**Excerpted text:**
++++
The paper is well-written and clearly conveys the problem setting and the conclusion to the reader. This work provides a distribution-dependent bound with analysis, which has not been reported in the literature. The distribution-dependent bound enjoys an exponential decay which can be compared to the probability of identification failure in the Best-arm Identification. Furthermore, this paper does not limit itself to non-adaptive exploring but extends to an adaptive exploring strategy, which is the UCB-E algorithm.

缺点

Since the author mentions that MDL draws inspiration from multi-armed bandits, I have found that identifying the best-performed distribution can be viewed as an analogy to identifying the best arm (BAI) in MAB. In lines 199-203, the author also mentions a connection between this work and BAI, which is a $H_a$ term; It would be better if the author could draw more comparisons between MDL and BAI. Since several works in BAI can achieve instance-independent bound \cite{audibert2010best, chen2017towards}. How does the objective upper bound guarantee relate to the existing bound shown in the BAI literature? I believe it is important to show whether the given bound is tight when reducing the problem setting to the existing work.

问题

What is the definition of $a^\star$ in lines 199-203.
What is $l$ appearing in the RHS of Eq in lines 263-266?
Is $M$ a known parameter or an unknown parameter to the agent?
In lines 320-321, why $\Delta_{\text{DR}}(a) \approx B_n$ induces the comparison to be $\tfrac{M^2}{n}$ v.s. $\sigma^2_T + \Sigma^2_T + V_T$ ? Both exponential terms should be $1$ when the exponential factor becomes $0$ .

伦理问题详情

There are no ethical concerns.
++++
**Raw data:**
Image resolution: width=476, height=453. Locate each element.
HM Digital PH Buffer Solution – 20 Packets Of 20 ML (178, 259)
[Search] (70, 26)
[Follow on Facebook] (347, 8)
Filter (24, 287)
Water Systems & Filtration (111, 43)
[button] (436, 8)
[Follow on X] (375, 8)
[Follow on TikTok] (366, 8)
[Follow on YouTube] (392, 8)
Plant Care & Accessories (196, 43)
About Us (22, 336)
++++
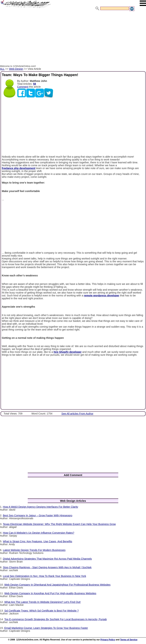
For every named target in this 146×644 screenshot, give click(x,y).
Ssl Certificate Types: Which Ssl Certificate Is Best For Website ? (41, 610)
++++
**Stated problem 1:** Please copy the paper review word for word, between "In lines 320-321, why" and "no ethical concerns.", inclusive.
**Stated problem 2:** In the paper review, what adaptive exploring strategy does the paper extend to?
**Stated problem 3:** Write a continuation of the paper review, picking up after its final sentence.

**Written response 1:**
In lines 320-321, why $\Delta_{\text{DR}}(a) \approx B_n$ induces the comparison to be $\tfrac{M^2}{n}$ v.s. $\sigma^2_T + \Sigma^2_T + V_T$ ? Both exponential terms should be $1$ when the exponential factor becomes $0$ .

伦理问题详情

There are no ethical concerns.

**Written response 2:** The UCB-E algorithm.

**Written response 3:**
2024-11-16

$\newcommand{\Uj}{\mathcal{U}_j}$ Thank you for the feedback. To answer your first point, let us detail how the algorithms presented mirror their BAI counterparts:

The UE strategy in the BAI literature similarly samples $n$ times from each arm $a$ and ultimately picks the one with best empirical reward $\mu_T^\text{o}(a) \coloneqq \frac{1}{n}\sum_{i=1}^n r(X_a^{(i)})$ . Since this is an unbiased estimate of the true mean, the regret analysis is a straightforward application of Hoeffding's inequality and yields the rate $\sum_a \Delta(a)\exp(-n\Delta^2(a))$ , ignoring constants. In the MDL setting, there are two variables: the decision $a$ and the distributions $Q$ (serving the role of the ''arm'' in the BAI context). In essence, we apply UE on the latter to construct empirical proxy $\mu_T^\text{o}(a) = \min_Q \frac{1}{n}\sum_{i=1}^n r(a,X_Q^{(i)})$ . Now, the analysis is more involved since $\mu_T^\text{o}$ is no longer an unbiased estimate of the true objective function, due to the minimization. For this reason, we instead rely on tools from empirical process theory and obtain the analogous regret of $\sum_a \Delta(a)\exp(-n[\Delta(a)-\sqrt{\log k / n}]^2)$ . For more details on the BAI UE, we refer to Chapter 33 of Lattimore and Szepesvári - Bandit Algorithms.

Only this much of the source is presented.